**TASK DETAILS:**
Please output the following lines verbatim, all of them, with nothing changed.

**Data for locating visible targets:**
[Begin]
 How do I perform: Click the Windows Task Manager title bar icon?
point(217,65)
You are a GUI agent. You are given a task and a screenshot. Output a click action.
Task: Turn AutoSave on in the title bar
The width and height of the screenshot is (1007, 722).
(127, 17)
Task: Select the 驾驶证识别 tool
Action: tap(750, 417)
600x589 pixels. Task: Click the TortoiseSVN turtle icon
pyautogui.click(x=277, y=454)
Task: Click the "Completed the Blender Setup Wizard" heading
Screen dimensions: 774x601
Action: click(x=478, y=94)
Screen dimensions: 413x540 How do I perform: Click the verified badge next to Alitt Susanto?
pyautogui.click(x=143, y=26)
[End]
**EXERCISE SOLUTION:**
 How do I perform: Click the Windows Task Manager title bar icon?
point(217,65)
You are a GUI agent. You are given a task and a screenshot. Output a click action.
Task: Turn AutoSave on in the title bar
The width and height of the screenshot is (1007, 722).
(127, 17)
Task: Select the 驾驶证识别 tool
Action: tap(750, 417)
600x589 pixels. Task: Click the TortoiseSVN turtle icon
pyautogui.click(x=277, y=454)
Task: Click the "Completed the Blender Setup Wizard" heading
Screen dimensions: 774x601
Action: click(x=478, y=94)
Screen dimensions: 413x540 How do I perform: Click the verified badge next to Alitt Susanto?
pyautogui.click(x=143, y=26)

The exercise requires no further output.